### Consigne
Traduisez en anglais cette phrase du texte sur le pardon présenté ci-dessous : « La seule condition pour recevoir ce pardon, c’est de reconnaître que l’on en a besoin. »

Une des questions fondamentales qui traverse le cœur de l’homme est : Le pardon est-il possible ? La vengeance et la haine ne peuvent qu’engendrer la destruction. Aucun de nous ne peut dire, je n’ai jamais fait le mal, je n’ai jamais été complice du mal ou du mensonge. Au cœur du message de l’Évangile, il y a le pardon. Les chrétiens croient que Jésus est venu pour nous réconcilier avec Dieu, avec les autres, avec nous-mêmes. L’Église donne accès au pardon à travers la confession. C’est la véritable bonne nouvelle. La seule condition pour recevoir ce pardon, c’est de reconnaître que l’on en a besoin. Quant à dire que nous devons être gentils avec son prochain, Jésus va beaucoup plus loin : il donne sa vie par amour pour tous, les bons comme les méchants et nous invite à faire de même jusqu’à aimer nos ennemis. C’est une véritable révolution. Nous croyons que l’amour est plus fort que la haine, que la mort n’est pas le dernier mot. Les chrétiens sont par nature « à contre-courant ». Quel homme public, quelle institution propose l’humilité, le pardon, l’amour des ennemis, l’oubli de soi comme chemin de bonheur ? Cela demande un certain courage, mais c’est la condition de la joie.

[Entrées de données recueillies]
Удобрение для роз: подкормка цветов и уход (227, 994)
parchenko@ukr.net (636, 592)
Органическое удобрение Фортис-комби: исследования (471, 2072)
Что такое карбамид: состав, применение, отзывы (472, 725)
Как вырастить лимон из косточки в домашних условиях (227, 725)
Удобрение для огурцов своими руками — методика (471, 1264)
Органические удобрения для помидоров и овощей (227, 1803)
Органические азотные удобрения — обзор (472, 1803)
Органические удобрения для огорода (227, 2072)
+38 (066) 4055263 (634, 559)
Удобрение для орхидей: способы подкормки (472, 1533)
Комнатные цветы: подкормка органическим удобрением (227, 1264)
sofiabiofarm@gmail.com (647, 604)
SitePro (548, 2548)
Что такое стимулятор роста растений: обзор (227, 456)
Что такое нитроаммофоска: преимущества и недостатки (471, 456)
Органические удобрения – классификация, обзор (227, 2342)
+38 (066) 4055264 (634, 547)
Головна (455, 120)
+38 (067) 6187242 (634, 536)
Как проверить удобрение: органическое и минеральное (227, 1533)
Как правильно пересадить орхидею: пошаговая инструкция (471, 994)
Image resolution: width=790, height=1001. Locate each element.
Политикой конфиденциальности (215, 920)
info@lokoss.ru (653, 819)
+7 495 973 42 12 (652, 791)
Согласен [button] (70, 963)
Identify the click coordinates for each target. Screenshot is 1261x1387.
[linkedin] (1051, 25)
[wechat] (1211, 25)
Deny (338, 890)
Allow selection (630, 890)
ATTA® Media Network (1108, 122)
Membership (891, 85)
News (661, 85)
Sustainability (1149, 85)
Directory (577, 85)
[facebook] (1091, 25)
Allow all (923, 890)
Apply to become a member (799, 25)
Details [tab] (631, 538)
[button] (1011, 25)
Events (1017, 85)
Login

### Travail réalisé
The only condition for receiving this forgiveness is to recognize that one needs it.